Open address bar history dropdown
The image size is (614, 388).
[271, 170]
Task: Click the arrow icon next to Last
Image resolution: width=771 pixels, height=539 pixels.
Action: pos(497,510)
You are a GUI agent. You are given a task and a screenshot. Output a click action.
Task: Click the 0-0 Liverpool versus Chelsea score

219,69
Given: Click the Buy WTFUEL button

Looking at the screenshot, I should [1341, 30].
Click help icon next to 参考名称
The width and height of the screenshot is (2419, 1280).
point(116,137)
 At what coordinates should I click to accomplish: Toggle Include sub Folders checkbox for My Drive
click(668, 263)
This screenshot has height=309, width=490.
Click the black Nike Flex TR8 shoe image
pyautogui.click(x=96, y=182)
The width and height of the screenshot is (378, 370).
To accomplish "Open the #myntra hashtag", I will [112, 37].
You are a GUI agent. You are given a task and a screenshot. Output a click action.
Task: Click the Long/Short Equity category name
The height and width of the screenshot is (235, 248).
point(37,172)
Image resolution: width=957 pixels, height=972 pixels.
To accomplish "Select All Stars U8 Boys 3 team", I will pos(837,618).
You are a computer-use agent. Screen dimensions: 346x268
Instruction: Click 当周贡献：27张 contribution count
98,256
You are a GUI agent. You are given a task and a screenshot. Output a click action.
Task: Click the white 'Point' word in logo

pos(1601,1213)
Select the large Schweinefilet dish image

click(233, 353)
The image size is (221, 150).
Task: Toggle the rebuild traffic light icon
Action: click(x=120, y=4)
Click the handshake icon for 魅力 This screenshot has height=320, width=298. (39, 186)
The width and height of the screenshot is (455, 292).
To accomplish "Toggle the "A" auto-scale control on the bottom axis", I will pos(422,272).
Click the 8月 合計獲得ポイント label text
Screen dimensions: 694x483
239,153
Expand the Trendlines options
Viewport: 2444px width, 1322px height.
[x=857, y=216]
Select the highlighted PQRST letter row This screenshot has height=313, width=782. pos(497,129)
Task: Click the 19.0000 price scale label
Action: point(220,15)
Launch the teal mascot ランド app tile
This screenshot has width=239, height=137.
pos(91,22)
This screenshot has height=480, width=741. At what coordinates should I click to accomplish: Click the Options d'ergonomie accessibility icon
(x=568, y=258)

• • • • •

-- Exercise instructions --
Please rewrite the lines above, swapping "GUI agent" for "screen agent" and leaving everything else unchanged.

-- Solution for this exercise --
Open address bar history dropdown
The image size is (614, 388).
[271, 170]
Task: Click the arrow icon next to Last
Image resolution: width=771 pixels, height=539 pixels.
Action: pos(497,510)
You are a screen agent. You are given a task and a screenshot. Output a click action.
Task: Click the 0-0 Liverpool versus Chelsea score

219,69
Given: Click the Buy WTFUEL button

Looking at the screenshot, I should [1341, 30].
Click help icon next to 参考名称
The width and height of the screenshot is (2419, 1280).
point(116,137)
 At what coordinates should I click to accomplish: Toggle Include sub Folders checkbox for My Drive
click(668, 263)
This screenshot has height=309, width=490.
Click the black Nike Flex TR8 shoe image
pyautogui.click(x=96, y=182)
The width and height of the screenshot is (378, 370).
To accomplish "Open the #myntra hashtag", I will [112, 37].
You are a screen agent. You are given a task and a screenshot. Output a click action.
Task: Click the Long/Short Equity category name
The height and width of the screenshot is (235, 248).
point(37,172)
Image resolution: width=957 pixels, height=972 pixels.
To accomplish "Select All Stars U8 Boys 3 team", I will pos(837,618).
You are a computer-use agent. Screen dimensions: 346x268
Instruction: Click 当周贡献：27张 contribution count
98,256
You are a screen agent. You are given a task and a screenshot. Output a click action.
Task: Click the white 'Point' word in logo

pos(1601,1213)
Select the large Schweinefilet dish image

click(233, 353)
The image size is (221, 150).
Task: Toggle the rebuild traffic light icon
Action: click(x=120, y=4)
Click the handshake icon for 魅力 This screenshot has height=320, width=298. (39, 186)
The width and height of the screenshot is (455, 292).
To accomplish "Toggle the "A" auto-scale control on the bottom axis", I will pos(422,272).
Click the 8月 合計獲得ポイント label text
Screen dimensions: 694x483
239,153
Expand the Trendlines options
Viewport: 2444px width, 1322px height.
[x=857, y=216]
Select the highlighted PQRST letter row This screenshot has height=313, width=782. pos(497,129)
Task: Click the 19.0000 price scale label
Action: point(220,15)
Launch the teal mascot ランド app tile
This screenshot has width=239, height=137.
pos(91,22)
This screenshot has height=480, width=741. At what coordinates should I click to accomplish: Click the Options d'ergonomie accessibility icon
(x=568, y=258)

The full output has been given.